# WORK REQUEST
Repeat exactly, and only, the lines of the entries below from the one with "1400x842 pixels." through the one with "has height=784, width=1525.", both ends included.

# SUPPLIED DATA
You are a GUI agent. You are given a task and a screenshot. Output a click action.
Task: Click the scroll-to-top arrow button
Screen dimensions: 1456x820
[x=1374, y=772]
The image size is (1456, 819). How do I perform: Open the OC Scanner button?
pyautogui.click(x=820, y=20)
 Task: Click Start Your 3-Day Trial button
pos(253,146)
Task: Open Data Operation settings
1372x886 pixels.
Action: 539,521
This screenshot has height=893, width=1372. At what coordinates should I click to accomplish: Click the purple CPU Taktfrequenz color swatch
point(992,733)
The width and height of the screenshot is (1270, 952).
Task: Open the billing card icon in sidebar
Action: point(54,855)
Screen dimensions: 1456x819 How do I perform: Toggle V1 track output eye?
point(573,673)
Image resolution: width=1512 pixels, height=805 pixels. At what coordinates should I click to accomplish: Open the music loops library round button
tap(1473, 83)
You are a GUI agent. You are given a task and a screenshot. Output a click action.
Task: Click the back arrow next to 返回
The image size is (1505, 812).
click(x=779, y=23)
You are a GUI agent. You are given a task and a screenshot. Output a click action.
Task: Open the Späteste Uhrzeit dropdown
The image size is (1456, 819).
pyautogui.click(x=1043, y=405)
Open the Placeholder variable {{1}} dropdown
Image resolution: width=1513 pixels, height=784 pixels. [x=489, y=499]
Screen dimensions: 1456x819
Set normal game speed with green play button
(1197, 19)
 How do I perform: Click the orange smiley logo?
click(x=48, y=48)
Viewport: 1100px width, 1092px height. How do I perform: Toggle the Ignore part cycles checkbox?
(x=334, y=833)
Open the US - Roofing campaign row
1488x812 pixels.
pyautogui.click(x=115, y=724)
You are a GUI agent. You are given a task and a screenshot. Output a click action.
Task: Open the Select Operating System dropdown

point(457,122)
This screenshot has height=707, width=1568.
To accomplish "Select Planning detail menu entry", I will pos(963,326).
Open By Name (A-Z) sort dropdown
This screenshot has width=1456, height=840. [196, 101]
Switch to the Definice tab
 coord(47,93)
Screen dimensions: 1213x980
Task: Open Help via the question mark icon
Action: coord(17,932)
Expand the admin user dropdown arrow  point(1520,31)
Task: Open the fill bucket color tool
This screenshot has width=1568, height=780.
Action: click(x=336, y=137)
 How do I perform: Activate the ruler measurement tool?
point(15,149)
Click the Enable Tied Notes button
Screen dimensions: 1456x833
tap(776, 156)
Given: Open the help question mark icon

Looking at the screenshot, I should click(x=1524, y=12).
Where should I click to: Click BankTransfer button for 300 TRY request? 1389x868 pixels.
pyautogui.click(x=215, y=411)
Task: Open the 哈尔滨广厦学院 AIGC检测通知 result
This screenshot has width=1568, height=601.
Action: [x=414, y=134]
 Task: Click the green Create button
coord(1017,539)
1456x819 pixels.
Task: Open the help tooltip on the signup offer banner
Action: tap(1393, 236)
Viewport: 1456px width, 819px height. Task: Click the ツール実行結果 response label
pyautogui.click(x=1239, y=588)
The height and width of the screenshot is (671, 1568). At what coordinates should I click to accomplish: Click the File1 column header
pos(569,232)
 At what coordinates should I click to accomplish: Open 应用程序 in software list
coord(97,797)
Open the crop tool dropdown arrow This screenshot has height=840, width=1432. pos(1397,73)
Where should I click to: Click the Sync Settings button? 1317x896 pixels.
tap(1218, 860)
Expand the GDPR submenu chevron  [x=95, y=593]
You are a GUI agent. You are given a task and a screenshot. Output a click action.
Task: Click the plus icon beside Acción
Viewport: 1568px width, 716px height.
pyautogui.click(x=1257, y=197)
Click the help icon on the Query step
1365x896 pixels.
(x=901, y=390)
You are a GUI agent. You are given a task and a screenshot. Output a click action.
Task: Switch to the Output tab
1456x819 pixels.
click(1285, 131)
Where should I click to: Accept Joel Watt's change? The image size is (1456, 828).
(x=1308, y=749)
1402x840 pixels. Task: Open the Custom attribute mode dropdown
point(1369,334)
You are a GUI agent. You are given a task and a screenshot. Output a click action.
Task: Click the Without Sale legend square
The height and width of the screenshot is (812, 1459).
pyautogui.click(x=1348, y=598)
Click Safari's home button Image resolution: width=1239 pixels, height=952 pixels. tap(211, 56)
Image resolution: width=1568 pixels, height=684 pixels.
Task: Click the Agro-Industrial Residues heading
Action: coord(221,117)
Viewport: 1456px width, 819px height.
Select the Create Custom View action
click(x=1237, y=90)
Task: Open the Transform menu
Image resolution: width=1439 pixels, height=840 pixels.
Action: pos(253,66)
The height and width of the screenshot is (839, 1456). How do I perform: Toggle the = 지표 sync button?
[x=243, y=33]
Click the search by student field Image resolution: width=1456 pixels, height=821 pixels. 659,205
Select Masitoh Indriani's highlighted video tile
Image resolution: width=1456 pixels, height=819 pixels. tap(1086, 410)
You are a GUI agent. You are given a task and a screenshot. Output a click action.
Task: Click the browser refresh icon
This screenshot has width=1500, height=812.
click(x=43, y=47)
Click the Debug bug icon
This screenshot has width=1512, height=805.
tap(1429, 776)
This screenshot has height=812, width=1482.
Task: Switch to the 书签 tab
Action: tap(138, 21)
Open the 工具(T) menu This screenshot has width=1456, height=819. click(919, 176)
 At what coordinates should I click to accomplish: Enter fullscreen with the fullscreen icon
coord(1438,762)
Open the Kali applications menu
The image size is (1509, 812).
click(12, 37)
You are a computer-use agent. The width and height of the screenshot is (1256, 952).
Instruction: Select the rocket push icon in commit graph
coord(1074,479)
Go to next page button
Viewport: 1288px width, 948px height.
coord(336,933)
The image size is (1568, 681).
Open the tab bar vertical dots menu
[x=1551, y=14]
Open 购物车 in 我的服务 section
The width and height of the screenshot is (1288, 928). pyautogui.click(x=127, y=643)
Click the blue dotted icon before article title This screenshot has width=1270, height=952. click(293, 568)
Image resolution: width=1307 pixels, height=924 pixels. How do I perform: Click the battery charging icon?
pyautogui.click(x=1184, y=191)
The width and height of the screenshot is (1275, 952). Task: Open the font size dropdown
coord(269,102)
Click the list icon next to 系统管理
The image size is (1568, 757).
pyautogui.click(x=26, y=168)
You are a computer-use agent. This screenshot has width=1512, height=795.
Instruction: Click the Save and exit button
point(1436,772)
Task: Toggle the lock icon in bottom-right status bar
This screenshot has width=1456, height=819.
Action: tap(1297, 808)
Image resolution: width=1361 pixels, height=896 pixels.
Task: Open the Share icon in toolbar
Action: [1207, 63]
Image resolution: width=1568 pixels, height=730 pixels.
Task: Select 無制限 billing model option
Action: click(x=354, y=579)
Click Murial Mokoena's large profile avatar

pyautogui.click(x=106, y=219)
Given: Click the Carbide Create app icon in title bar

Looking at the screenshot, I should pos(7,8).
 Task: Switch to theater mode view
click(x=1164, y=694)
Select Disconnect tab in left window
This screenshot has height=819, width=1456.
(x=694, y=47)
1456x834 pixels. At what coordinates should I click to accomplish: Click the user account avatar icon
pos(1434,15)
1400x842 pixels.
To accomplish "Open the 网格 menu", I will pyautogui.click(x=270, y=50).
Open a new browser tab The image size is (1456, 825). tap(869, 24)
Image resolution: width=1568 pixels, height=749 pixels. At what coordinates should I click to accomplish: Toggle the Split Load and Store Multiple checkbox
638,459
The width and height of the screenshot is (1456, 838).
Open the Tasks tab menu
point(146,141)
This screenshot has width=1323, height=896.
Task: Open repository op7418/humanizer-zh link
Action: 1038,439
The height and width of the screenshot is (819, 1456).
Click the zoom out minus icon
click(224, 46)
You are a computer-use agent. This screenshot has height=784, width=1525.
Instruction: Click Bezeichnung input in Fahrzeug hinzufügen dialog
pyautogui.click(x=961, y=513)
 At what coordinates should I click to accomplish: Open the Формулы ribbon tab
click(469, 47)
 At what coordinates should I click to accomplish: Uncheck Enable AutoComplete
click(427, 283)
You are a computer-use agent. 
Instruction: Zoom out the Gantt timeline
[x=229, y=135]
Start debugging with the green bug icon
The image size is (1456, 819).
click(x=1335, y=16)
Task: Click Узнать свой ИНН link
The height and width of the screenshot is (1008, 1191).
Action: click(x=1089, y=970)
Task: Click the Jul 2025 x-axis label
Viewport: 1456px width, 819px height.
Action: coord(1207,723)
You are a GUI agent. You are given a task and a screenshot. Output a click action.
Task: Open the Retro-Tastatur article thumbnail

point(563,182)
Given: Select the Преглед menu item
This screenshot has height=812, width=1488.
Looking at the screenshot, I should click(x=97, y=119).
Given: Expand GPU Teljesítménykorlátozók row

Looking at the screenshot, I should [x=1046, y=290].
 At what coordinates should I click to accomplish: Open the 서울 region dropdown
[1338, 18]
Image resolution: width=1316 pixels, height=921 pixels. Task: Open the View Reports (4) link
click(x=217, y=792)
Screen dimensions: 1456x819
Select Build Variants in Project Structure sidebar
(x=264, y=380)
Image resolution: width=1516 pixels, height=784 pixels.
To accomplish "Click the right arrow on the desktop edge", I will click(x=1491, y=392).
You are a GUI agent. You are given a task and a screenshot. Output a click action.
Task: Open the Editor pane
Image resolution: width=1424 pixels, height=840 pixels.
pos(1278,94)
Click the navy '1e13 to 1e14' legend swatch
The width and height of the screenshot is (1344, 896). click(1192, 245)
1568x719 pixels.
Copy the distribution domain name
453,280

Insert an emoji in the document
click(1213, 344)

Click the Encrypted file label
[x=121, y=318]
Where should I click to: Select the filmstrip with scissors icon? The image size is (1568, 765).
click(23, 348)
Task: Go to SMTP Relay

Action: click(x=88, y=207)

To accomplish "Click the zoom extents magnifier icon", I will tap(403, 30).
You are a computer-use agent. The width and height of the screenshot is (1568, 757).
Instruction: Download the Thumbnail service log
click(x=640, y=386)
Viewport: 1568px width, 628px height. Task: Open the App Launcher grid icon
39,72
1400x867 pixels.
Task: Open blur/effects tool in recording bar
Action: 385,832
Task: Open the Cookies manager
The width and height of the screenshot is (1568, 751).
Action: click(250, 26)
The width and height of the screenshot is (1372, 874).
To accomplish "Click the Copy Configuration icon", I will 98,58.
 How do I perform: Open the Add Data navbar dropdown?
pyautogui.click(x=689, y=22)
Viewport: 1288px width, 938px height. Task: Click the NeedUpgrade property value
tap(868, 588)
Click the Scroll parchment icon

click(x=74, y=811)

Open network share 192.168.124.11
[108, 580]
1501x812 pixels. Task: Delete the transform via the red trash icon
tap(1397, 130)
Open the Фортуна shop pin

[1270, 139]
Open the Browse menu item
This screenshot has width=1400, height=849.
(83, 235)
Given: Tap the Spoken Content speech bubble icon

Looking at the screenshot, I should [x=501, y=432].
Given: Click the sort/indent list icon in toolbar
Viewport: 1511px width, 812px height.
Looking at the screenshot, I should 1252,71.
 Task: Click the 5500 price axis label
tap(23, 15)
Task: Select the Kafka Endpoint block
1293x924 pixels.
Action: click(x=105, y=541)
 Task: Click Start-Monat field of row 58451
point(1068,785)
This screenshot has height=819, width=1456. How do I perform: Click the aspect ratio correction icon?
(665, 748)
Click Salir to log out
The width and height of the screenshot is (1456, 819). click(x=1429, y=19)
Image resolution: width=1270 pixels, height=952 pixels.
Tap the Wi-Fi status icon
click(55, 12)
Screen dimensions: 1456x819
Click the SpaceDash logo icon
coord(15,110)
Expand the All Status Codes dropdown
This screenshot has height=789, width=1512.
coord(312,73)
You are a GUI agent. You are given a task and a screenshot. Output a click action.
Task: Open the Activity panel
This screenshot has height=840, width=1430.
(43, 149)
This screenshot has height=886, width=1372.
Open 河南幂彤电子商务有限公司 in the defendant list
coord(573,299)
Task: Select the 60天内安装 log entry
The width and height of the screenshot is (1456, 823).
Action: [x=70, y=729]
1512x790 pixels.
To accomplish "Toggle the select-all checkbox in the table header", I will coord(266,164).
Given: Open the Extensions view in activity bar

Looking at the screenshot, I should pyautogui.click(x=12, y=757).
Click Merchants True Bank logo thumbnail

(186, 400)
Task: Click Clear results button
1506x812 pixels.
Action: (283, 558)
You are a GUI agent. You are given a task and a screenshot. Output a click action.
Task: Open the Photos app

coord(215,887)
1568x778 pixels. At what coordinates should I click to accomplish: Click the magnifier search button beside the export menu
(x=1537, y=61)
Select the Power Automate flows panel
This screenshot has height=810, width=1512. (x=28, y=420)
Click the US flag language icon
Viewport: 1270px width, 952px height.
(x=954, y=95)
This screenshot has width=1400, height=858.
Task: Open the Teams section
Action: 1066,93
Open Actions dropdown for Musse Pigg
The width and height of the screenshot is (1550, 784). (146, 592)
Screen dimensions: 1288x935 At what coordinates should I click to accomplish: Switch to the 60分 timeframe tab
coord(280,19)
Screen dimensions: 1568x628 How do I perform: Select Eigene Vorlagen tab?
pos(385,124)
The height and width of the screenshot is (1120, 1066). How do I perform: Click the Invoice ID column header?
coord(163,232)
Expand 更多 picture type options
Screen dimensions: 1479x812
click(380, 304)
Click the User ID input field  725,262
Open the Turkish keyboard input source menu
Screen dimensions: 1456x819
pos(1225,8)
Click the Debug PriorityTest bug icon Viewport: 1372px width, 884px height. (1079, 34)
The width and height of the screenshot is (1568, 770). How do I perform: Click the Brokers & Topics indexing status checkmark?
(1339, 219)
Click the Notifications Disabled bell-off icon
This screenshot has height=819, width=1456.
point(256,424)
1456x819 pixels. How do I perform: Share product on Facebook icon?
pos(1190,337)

# RESPONSE TO THIS EXERCISE
1400x842 pixels.
To accomplish "Open the 网格 menu", I will pyautogui.click(x=270, y=50).
Open a new browser tab The image size is (1456, 825). tap(869, 24)
Image resolution: width=1568 pixels, height=749 pixels. At what coordinates should I click to accomplish: Toggle the Split Load and Store Multiple checkbox
638,459
The width and height of the screenshot is (1456, 838).
Open the Tasks tab menu
point(146,141)
This screenshot has width=1323, height=896.
Task: Open repository op7418/humanizer-zh link
Action: 1038,439
The height and width of the screenshot is (819, 1456).
Click the zoom out minus icon
click(224, 46)
You are a computer-use agent. This screenshot has height=784, width=1525.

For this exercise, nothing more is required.